» **DOEL VAN OPDRACHT**
Vat de tekst over zintuigcellen hieronder alsjeblieft samen in twee zinnen.

Prikkels vanuit het uitwendig milieu en het inwendig milieu worden door zintuigcellen opgevangen. Soms zitten de zintuigcellen netjes in een speciaal daarvoor ontwikkeld orgaan. Denk aan je oog, neus of tong en soms zitten deze zintuigcellen heel onopvallend tussen de cellen van de weefsels. Zintuigcellen hebben maar één functie. Zintuigcellen zetten prikkels om in impulsen. Het lichaam is namelijk niet in staat prikkels te vervoeren, maar impulsen wel. Opgevangen prikkels worden door de zintuigcellen omgezet in impulsen. De geproduceerde impulsen worden via gevoelszenuwen(cellen) richting het centraal zenuwstelsel vervoerd. Ruggenmerg, hersenstam en de grote hersenen. Behoren tot het centraal zenuwstelsel.

inwendig en uitwendige prikkels kopiren

In het centraal zenuwstelsel worden de binnenkomende impulsen geanalyseerd en wordt het lichaam voorbereidt op een gepaste reactie. Vanuit het centraal zenuwstelsel worden via bewegingszenuwen spieren of klieren aangestuurd als reactie van het lichaam op de inwendige of uitwendige prikkel. Het organisme reageert bewust of onbewust op de ontvangen prikkel.

» **Opgeslagen gegevensregels**
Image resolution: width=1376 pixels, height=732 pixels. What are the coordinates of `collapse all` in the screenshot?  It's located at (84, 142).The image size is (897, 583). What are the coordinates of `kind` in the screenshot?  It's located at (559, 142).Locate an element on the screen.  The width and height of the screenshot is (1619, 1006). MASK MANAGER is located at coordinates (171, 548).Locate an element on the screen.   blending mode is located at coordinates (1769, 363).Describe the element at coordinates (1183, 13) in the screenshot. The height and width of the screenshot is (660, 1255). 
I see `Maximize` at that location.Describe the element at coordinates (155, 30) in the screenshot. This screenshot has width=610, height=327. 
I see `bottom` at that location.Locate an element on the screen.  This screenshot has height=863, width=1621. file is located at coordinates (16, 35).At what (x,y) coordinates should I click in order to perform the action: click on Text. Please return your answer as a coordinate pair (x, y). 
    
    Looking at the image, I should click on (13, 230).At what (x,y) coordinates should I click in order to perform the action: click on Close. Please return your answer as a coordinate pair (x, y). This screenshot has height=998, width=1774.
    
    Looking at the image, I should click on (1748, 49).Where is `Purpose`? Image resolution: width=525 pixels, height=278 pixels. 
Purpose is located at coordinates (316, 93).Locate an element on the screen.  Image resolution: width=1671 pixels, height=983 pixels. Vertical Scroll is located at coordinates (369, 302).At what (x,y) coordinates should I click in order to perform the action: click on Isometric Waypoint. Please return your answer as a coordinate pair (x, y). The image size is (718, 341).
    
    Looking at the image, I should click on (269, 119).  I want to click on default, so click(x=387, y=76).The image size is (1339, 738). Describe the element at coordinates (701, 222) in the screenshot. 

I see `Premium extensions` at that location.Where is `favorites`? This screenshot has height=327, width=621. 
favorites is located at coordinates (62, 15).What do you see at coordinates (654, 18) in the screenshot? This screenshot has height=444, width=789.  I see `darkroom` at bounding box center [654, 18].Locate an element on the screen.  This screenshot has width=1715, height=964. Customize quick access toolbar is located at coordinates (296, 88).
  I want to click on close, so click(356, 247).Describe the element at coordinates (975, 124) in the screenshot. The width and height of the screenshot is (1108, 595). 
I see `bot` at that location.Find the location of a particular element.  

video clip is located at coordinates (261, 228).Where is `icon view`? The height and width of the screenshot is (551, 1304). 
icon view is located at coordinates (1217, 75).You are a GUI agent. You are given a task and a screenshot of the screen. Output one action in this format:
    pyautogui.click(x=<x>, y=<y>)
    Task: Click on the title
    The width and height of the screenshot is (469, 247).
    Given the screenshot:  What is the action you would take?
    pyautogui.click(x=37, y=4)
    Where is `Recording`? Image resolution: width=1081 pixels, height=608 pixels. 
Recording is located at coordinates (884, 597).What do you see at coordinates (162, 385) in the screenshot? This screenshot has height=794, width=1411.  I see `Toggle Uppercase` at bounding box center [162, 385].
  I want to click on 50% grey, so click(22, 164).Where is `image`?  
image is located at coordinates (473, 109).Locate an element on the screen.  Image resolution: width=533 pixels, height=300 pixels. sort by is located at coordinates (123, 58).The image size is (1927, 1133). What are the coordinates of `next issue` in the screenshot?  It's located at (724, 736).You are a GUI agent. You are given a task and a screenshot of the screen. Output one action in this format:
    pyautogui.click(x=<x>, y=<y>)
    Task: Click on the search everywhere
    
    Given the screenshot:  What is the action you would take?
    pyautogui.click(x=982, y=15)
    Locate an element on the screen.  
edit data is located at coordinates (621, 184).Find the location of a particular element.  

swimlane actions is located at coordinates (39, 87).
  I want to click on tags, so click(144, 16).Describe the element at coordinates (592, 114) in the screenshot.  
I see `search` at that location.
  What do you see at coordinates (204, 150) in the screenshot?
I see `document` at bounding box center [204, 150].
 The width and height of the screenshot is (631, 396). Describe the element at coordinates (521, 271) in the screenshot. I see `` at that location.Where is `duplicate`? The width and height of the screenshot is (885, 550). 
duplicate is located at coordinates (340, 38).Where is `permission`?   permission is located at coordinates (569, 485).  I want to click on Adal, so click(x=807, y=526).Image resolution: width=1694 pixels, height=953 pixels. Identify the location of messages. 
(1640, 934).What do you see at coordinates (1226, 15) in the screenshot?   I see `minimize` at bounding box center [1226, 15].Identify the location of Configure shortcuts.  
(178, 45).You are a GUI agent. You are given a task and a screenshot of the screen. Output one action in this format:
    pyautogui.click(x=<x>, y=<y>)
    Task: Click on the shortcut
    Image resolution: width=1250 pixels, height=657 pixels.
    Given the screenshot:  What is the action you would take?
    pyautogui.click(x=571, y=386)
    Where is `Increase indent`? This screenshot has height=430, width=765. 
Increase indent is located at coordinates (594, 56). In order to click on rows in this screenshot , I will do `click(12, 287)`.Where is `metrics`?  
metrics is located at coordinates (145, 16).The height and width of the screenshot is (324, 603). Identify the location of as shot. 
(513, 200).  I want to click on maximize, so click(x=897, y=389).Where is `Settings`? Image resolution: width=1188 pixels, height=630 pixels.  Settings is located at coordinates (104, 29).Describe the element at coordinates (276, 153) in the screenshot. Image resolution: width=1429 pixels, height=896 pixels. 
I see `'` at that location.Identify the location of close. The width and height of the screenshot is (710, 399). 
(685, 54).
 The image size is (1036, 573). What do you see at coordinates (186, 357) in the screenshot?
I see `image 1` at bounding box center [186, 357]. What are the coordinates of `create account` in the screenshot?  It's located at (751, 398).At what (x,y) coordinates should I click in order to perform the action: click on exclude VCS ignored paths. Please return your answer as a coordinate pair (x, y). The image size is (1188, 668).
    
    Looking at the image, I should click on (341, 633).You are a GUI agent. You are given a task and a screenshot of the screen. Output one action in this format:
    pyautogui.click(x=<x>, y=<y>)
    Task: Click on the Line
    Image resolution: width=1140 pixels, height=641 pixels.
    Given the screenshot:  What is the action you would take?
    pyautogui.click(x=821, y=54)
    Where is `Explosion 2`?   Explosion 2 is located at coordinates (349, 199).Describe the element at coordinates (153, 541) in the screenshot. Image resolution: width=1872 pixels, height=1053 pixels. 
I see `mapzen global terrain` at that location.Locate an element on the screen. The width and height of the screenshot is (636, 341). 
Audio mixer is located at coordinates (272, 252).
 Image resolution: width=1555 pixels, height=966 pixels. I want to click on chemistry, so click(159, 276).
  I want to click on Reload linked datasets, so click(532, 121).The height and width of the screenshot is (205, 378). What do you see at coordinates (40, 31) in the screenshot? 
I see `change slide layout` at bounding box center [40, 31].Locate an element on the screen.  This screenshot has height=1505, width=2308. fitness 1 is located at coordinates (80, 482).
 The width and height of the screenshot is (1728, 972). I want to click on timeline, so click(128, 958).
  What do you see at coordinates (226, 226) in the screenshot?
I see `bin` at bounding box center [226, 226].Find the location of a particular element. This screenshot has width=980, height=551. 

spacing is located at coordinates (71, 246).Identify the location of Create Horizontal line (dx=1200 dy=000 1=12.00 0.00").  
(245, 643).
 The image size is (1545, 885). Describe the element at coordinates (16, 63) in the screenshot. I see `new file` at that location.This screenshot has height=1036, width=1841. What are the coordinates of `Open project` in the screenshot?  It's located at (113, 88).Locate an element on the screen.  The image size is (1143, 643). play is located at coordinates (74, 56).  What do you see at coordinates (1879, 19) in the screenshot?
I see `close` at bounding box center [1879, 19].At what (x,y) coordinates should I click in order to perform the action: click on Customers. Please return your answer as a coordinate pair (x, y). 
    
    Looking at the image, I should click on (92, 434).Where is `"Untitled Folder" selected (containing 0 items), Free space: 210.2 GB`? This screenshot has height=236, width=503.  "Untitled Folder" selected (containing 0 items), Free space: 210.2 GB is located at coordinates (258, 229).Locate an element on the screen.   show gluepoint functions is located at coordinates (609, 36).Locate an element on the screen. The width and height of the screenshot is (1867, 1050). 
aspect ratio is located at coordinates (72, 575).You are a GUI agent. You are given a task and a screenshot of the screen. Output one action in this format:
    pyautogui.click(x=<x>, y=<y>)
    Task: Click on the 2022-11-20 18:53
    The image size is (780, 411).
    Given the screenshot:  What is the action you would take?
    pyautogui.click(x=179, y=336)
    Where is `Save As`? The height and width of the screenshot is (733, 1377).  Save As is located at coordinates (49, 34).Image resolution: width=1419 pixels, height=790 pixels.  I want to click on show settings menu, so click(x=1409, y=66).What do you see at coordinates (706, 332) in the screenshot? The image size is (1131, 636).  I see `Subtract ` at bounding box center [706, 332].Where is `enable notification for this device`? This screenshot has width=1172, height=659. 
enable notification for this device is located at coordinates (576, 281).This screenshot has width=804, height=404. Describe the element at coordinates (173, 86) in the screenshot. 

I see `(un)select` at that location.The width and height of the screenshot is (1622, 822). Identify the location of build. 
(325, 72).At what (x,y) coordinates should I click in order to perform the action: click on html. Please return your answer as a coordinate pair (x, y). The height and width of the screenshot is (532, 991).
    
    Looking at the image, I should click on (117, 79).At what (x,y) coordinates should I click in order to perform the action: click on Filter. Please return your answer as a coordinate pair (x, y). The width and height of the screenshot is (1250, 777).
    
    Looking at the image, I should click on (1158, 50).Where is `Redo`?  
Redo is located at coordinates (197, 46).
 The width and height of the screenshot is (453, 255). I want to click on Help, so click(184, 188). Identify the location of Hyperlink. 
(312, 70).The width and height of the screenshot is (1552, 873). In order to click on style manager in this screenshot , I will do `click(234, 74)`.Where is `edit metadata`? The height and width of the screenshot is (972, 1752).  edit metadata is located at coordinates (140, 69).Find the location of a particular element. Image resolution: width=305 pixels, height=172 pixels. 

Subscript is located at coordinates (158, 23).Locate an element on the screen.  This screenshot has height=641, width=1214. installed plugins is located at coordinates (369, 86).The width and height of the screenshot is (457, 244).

» **UITGEWERKTE OPLOSSING**
Zintuigcellen, die in een orgaan zoals oog, neus of tong of onopvallend tussen de cellen van de weefsels zitten, vangen prikkels uit het uitwendig en inwendig milieu op en zetten die om in impulsen, die via gevoelszenuwen naar het centraal zenuwstelsel worden vervoerd. Daar worden de impulsen geanalyseerd, waarna via bewegingszenuwen spieren of klieren worden aangestuurd en het organisme bewust of onbewust op de prikkel reageert.